Provided that the said subparagraph (iv) shall not apply or have effect in relation to a sum of money paid to a company on or before the 1st day of August, 1994, in respect of the production of a particular film where, on or before the 14th day of January, 1994, the Revenue Commissioners having received an application in that behalf from the company and on the basis of the information furnished to them by the company in support of that application, had expressed an opinion that, in relation to the production of that film, the company would be regarded as a qualifying company for the purposes of section 35 of the Finance Act, 1987, and, but for the enactment of the said subparagraph (iv), the sum of money would fall to be treated as a relevant investment (within the meaning of that section).

(b) Paragraphs (a) (other than subparagraph (iv)), (b) and (c) of subsection (1) shall apply and have effect as respects relevant investments made on or after the passing of this Act.".

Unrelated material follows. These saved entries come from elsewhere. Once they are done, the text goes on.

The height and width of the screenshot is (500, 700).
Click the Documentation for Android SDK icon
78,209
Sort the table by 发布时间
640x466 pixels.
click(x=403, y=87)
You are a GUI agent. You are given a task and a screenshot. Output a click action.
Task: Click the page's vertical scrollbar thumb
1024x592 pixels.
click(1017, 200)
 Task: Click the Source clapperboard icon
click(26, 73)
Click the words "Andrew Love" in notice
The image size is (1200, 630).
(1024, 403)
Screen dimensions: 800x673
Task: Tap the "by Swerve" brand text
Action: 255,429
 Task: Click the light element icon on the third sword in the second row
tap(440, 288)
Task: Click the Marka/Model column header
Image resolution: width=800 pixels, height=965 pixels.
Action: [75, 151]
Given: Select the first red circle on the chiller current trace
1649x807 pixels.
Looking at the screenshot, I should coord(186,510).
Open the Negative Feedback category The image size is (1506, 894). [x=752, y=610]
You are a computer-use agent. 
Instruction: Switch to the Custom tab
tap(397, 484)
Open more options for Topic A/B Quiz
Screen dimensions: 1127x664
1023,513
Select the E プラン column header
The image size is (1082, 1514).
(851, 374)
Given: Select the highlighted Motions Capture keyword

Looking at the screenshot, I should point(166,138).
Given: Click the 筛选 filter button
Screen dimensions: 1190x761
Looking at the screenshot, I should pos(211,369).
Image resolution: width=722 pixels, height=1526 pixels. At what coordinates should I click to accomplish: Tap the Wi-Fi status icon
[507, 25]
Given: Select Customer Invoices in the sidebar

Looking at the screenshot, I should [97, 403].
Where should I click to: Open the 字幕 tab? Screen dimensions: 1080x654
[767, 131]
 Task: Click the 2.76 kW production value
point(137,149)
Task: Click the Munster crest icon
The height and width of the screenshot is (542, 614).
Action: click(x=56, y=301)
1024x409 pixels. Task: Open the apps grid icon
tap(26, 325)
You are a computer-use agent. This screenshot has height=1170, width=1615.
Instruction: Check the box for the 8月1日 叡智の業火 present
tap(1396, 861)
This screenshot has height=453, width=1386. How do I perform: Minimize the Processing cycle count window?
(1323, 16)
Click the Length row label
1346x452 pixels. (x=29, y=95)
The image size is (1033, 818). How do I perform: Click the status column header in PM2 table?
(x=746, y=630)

On Report Stage I will be bringing forward an amendment detailing a percentage of film production work to be carried out in the State for the purposes of tax relief for films. It is the one to which I referred this morning where we want to target small indigenous Irish films.

There is no limit to the trouble that Deputy Michael Higgins will raise when the Minister goes down this road. The Minister will have to keep mending his hand every five minutes.

Amendment agreed to.
NEW SECTION.

I move amendment No. 66:

In page 30, before section 19, to insert the following new section:

"19.—As respects the year of assessment 1994-95 and subsequent year of assessment, section 12 of the Finance Act, 1986 is hereby amended by the substitution of the following subsection for subsection (2):

‘(2) The amount of ordinary shares that an employee shall be entitled to purchase in his or her employing company in one tax year shall not exceed £5,000.'.".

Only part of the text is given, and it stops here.